こんにちは『プログレス学習教室』の坂田です。
「次のテストこそは頑張らなきゃいけないのは分かっているけれど、どうしてもスマホに手が伸びてしまう」「教科書を開いた瞬間に、なんだか気が重くなってしまう」というお悩みは、塾でも本当によく耳にします。
保護者の方からも「テスト前はあんなに必死に机に向かっていたのに、終わったら全然勉強しなくなっちゃって……」という不安の声をいただくことが少なくありません。

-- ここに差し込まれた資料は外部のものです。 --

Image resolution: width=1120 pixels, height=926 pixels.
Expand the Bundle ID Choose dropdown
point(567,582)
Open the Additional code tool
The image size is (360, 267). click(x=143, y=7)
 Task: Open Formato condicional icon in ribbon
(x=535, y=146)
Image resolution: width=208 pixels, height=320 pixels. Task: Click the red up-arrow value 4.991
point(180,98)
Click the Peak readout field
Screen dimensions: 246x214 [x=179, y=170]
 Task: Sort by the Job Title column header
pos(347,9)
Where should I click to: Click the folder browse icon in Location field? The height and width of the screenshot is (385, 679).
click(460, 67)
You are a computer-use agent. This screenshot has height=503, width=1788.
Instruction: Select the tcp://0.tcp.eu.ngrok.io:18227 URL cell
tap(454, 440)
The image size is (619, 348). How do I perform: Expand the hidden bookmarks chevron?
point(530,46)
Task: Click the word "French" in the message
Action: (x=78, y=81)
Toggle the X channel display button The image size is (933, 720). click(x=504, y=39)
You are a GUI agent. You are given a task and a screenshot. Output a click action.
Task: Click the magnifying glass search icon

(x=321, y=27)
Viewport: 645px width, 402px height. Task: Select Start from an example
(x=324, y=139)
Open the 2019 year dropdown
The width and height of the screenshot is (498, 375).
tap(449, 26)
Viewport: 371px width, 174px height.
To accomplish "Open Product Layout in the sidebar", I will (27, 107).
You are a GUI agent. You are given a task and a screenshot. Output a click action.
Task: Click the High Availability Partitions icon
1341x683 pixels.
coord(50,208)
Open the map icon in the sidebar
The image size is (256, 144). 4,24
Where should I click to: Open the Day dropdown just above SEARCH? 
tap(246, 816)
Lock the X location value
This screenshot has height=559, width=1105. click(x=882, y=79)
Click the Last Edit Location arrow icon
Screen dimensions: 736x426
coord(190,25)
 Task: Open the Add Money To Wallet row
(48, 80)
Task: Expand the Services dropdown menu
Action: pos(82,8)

勉強を始めようとするとき、机に向かうまでが一番エネルギーを使いますよね。ですが、テスト前に徹夜をして一気に何十個も単語や漢字を詰め込むような勉強は、その瞬間は覚えた気になりますが、テストが終わった瞬間にきれいに忘れてしまいがちです。人間の脳は、一度に大量に入ってきた情報を「一時的な荷物」として処理してしまう性質があるからです。これだと、せっかく一生懸命頑張ったのに、後になって何も残らなくなってしまい、とてももったいないですよね。
やる気に満ちているときに、難しい応用問題を何時間もガリガリ解くのは、確かにカッコよく見えますし、達成感もあります。でも、勉強のやり方に悩んでいるときに、いきなり高くて大きな壁を登ろうとするのは、実はとてもエネルギーがいることです。
脳を上手に味方につけるために、一番強くて確実なのが、日々の「コツコツ積立」です。
同じ時間を勉強に使うにしても、テスト直前の150分より、毎日の10分を15日間続ける方が、圧倒的に頭に残りやすくなります。毎日何度も出会う言葉や数字に対して、脳は「これは自分にとって本当に必要な情報なんだな」と判断し、引き出しの奥の消えない記憶へと大切にしまってくれるのです。
今日からすぐに始められる、一番小さなステップがあります。それは、寝る前のほんの10分間だけを使って、「英単語を5個、漢字を3個、計算を3問」だけ解くという、拍子抜けするほどハードルを低くしたメニューからスタートすることです。
本当にこれだけでいいの?と思うかもしれません。でも、これくらい優しくすることが、長く続けるための最大の秘訣です。ノートに何回も書き殴る必要はありません。単語帳をめくって意味がパッと言えるかチェックしたり、過去に間違えた漢字を3つだけ丁寧に書いてみたり、ワークの計算問題をスピードに集中して3問だけ解いてみるだけで十分です。
大切なのは、これを「お風呂から上がったらすぐ」や「スマホを触る前」など、自分の生活の中で毎日必ずやっている行動のすぐ後ろにくっつけてしまうことです。特別なやる気が湧いてくるのを待たなくても、気がつけば歯磨きと同じように、やらないと何だか気持ち悪いという心地よい習慣に変わっていきます。
1日の10分は、その日だけを見れば小さな一歩に見えるかもしれません。けれど、これが1ヶ月、3ヶ月と積み重なったとき、あなたの前には大きな自信と、周りの友達が驚くような基礎力がしっかりと身についています。
派手な大逆転劇を狙う必要はありません。誰も見ていないふだんの日の、ほんの少しの先回りが、数ヶ月後のあなたを大いに助けてくれる最高のプレゼントになります。
今夜から、未来の自分への小さな仕送りを始めてみませんか。